-------- Data records

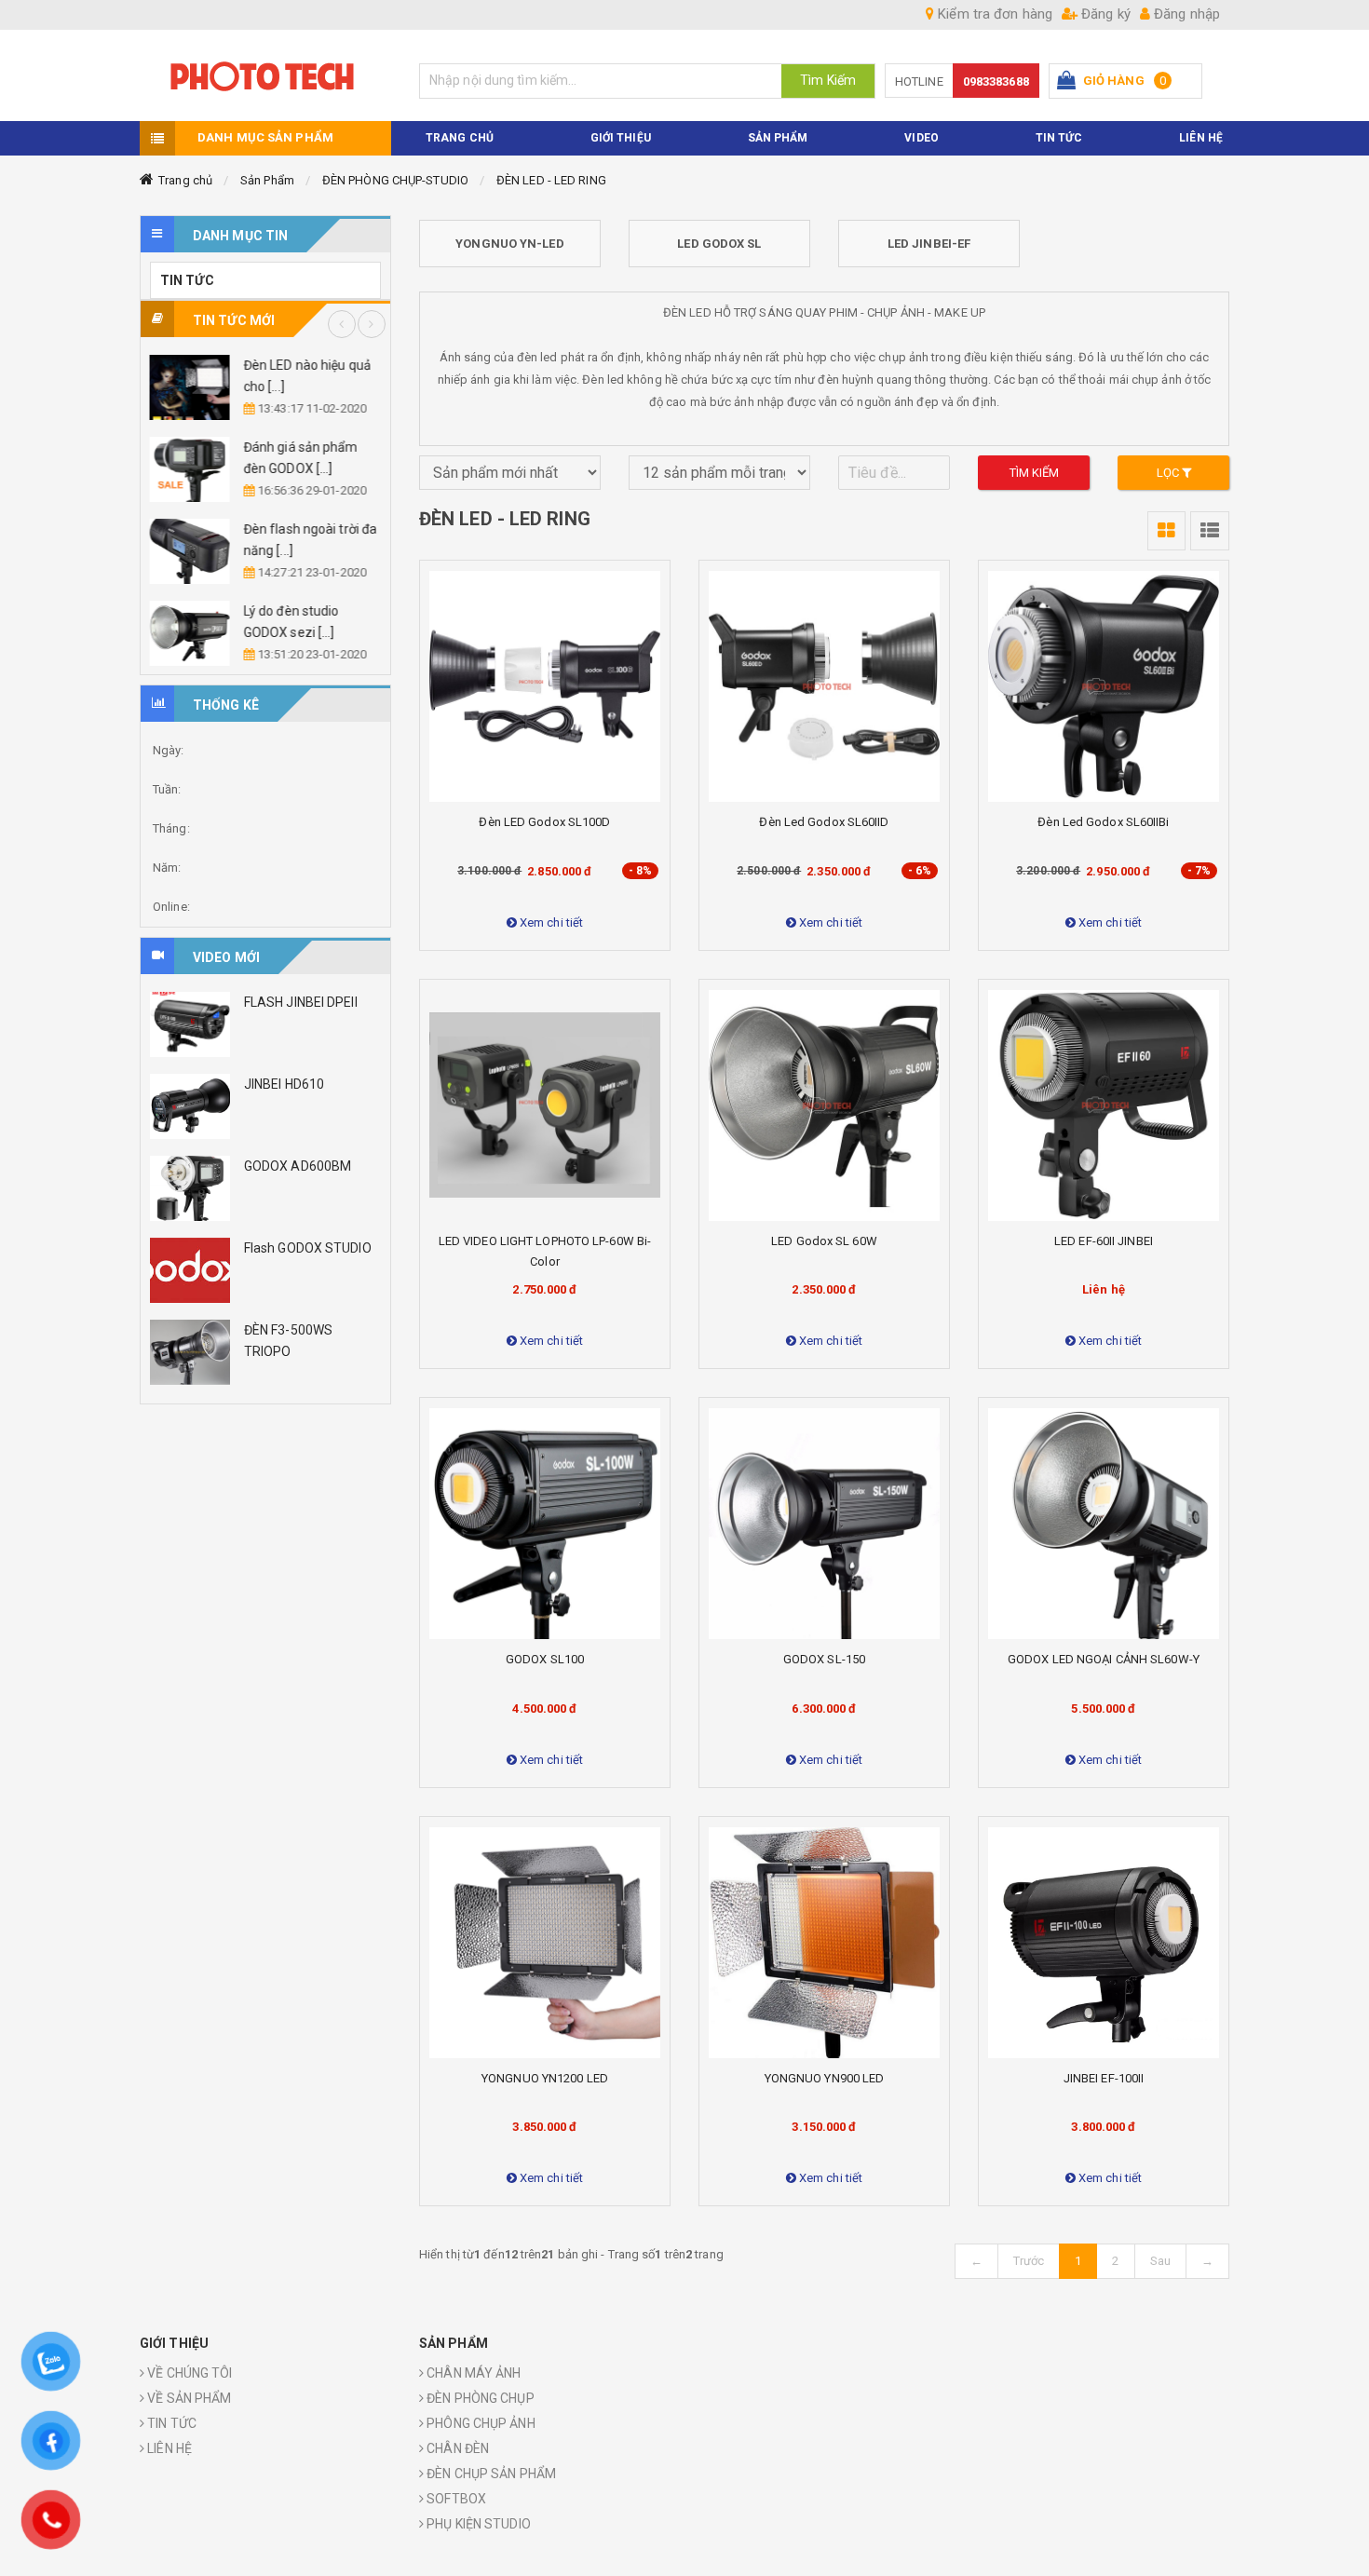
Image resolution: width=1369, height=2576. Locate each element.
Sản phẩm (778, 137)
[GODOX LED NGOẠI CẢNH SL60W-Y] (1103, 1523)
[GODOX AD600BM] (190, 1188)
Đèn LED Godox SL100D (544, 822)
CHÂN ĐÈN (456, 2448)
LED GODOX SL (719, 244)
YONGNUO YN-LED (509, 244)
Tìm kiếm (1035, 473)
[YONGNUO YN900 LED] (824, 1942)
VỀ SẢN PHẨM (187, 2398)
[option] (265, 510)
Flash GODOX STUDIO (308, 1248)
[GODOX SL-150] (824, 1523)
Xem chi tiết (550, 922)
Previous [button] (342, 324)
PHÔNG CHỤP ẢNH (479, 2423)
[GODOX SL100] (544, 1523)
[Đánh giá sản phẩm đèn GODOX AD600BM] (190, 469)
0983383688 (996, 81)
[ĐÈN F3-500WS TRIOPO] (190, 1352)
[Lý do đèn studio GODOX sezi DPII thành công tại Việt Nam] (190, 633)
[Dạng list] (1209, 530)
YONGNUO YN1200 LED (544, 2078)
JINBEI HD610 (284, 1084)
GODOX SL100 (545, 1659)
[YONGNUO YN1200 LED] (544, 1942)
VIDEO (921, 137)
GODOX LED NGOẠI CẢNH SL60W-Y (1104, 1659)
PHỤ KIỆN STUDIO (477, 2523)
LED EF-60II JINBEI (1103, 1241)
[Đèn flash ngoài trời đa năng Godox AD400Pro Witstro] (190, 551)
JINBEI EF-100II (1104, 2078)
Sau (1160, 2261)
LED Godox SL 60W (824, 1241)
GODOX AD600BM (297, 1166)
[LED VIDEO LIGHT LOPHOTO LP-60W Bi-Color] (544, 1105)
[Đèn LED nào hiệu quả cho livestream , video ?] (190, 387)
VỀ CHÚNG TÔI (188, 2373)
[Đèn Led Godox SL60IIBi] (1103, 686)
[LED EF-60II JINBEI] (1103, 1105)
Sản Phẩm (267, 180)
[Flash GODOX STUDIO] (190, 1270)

----------------
-------- Data records

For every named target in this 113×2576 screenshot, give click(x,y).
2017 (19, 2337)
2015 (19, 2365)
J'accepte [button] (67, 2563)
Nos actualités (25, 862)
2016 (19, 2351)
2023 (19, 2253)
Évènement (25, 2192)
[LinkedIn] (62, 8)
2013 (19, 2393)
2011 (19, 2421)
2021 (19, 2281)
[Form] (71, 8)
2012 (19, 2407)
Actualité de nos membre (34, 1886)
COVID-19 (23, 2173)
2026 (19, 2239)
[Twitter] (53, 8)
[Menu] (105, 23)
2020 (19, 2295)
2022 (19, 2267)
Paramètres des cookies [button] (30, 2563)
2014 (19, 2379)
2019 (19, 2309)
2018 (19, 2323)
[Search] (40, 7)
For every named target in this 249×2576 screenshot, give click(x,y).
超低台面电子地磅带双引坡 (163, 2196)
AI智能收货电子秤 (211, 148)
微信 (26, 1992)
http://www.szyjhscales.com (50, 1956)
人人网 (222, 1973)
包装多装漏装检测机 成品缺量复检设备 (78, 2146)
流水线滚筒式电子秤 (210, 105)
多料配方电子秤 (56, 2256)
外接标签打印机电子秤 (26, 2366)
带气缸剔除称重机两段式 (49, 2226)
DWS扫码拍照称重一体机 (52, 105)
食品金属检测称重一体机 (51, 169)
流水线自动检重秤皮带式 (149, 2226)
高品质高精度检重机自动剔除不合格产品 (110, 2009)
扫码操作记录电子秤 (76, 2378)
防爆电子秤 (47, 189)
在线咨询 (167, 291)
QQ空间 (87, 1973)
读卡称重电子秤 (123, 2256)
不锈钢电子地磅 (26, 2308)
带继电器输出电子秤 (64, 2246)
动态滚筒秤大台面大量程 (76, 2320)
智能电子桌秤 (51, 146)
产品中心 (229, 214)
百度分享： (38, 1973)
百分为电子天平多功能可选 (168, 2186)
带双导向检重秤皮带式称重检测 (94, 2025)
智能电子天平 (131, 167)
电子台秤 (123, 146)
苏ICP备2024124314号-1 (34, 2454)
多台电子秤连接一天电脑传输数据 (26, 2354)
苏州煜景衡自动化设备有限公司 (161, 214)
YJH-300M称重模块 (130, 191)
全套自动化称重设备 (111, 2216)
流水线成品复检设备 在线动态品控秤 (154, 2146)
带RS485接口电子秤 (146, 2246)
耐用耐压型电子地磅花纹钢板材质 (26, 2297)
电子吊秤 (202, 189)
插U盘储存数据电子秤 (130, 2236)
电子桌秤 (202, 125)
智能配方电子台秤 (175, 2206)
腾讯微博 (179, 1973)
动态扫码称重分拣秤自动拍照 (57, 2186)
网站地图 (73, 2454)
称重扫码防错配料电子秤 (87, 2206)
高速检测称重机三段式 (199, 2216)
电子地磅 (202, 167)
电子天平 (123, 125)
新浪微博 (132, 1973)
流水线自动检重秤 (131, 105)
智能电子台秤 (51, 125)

----------------
-------- Data records

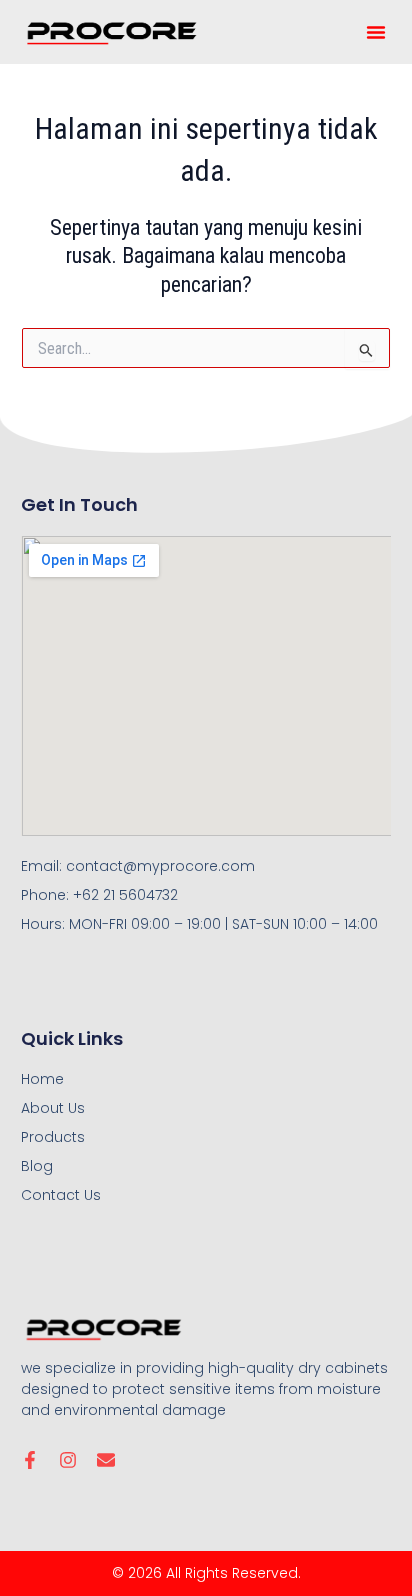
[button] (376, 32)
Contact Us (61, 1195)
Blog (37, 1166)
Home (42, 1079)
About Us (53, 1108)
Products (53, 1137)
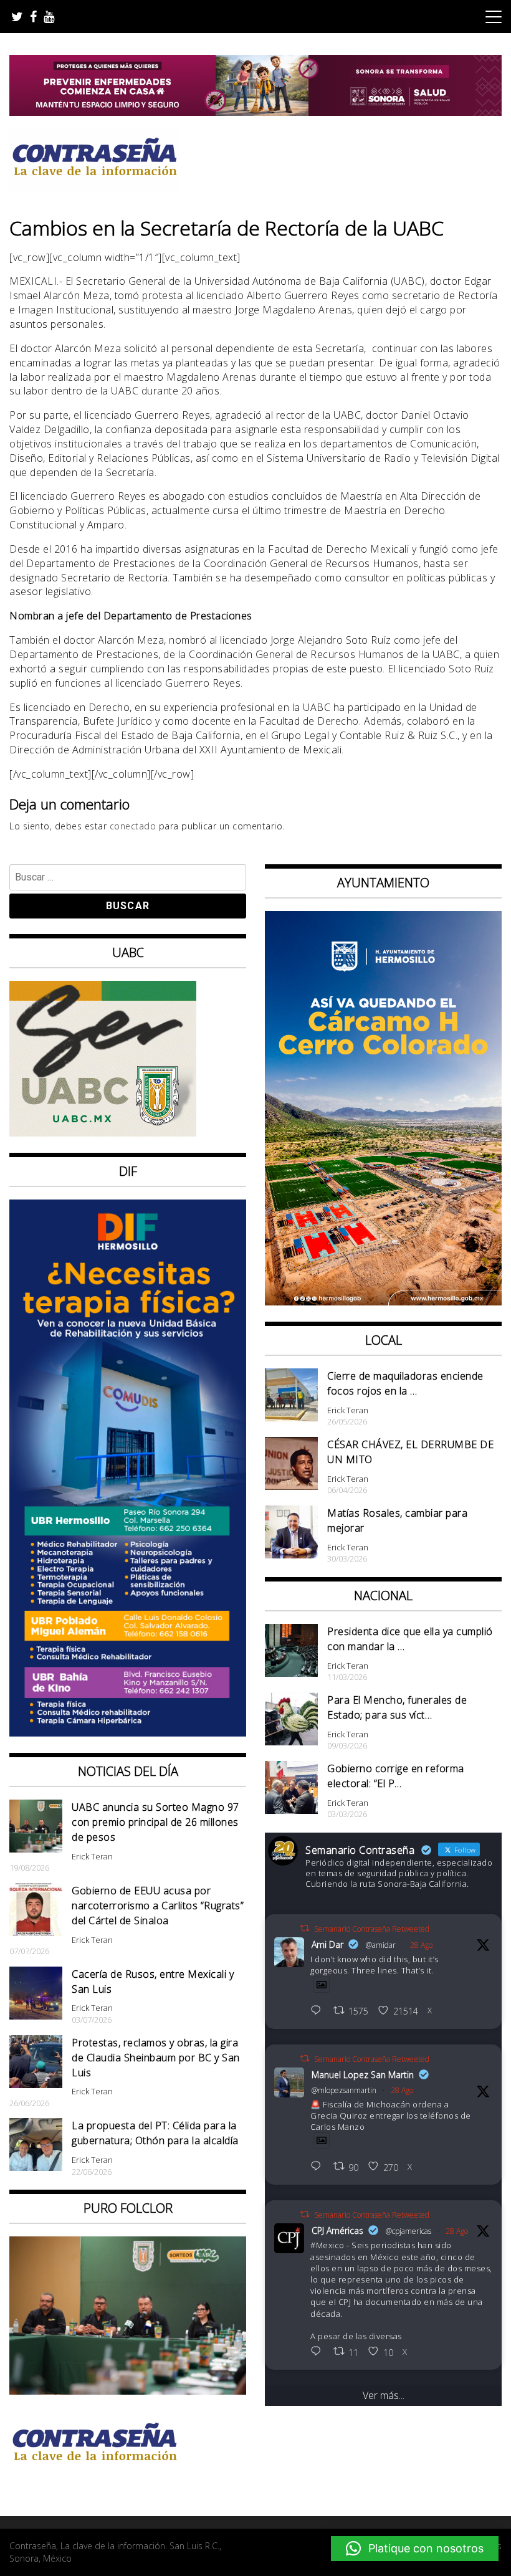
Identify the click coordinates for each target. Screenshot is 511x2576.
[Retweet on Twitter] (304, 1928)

----------------

How to complete this task ▸ Please give an exact copy of the entries above, from the line with "2011 (19, 2421)" down to the line with "智能电子台秤 (51, 125)", inclusive, and nothing else.

Problem solution ▸
2011 (19, 2421)
2021 (19, 2281)
[Form] (71, 8)
2012 (19, 2407)
Actualité de nos membre (34, 1886)
COVID-19 (23, 2173)
2026 (19, 2239)
[Twitter] (53, 8)
[Menu] (105, 23)
2020 (19, 2295)
2022 (19, 2267)
Paramètres des cookies [button] (30, 2563)
2014 (19, 2379)
2019 (19, 2309)
2018 (19, 2323)
[Search] (40, 7)
For every named target in this 249×2576 screenshot, give click(x,y).
超低台面电子地磅带双引坡 (163, 2196)
AI智能收货电子秤 (211, 148)
微信 (26, 1992)
http://www.szyjhscales.com (50, 1956)
人人网 (222, 1973)
包装多装漏装检测机 成品缺量复检设备 (78, 2146)
流水线滚筒式电子秤 (210, 105)
多料配方电子秤 (56, 2256)
外接标签打印机电子秤 (26, 2366)
带气缸剔除称重机两段式 (49, 2226)
DWS扫码拍照称重一体机 (52, 105)
食品金属检测称重一体机 (51, 169)
流水线自动检重秤皮带式 (149, 2226)
高品质高精度检重机自动剔除不合格产品 (110, 2009)
扫码操作记录电子秤 (76, 2378)
防爆电子秤 (47, 189)
在线咨询 (167, 291)
QQ空间 (87, 1973)
读卡称重电子秤 (123, 2256)
不锈钢电子地磅 (26, 2308)
带继电器输出电子秤 (64, 2246)
动态滚筒秤大台面大量程 (76, 2320)
智能电子桌秤 (51, 146)
产品中心 (229, 214)
百度分享： (38, 1973)
百分为电子天平多功能可选 (168, 2186)
带双导向检重秤皮带式称重检测 (94, 2025)
智能电子天平 (131, 167)
电子台秤 (123, 146)
苏ICP备2024124314号-1 (34, 2454)
多台电子秤连接一天电脑传输数据 (26, 2354)
苏州煜景衡自动化设备有限公司 (161, 214)
YJH-300M称重模块 (130, 191)
全套自动化称重设备 (111, 2216)
流水线成品复检设备 在线动态品控秤 (154, 2146)
带RS485接口电子秤 (146, 2246)
耐用耐压型电子地磅花纹钢板材质 (26, 2297)
电子吊秤 (202, 189)
插U盘储存数据电子秤 (130, 2236)
电子桌秤 (202, 125)
智能配方电子台秤 (175, 2206)
腾讯微博 (179, 1973)
动态扫码称重分拣秤自动拍照 (57, 2186)
网站地图 (73, 2454)
称重扫码防错配料电子秤 (87, 2206)
高速检测称重机三段式 (199, 2216)
电子地磅 (202, 167)
电子天平 (123, 125)
新浪微博 (132, 1973)
流水线自动检重秤 (131, 105)
智能电子台秤 (51, 125)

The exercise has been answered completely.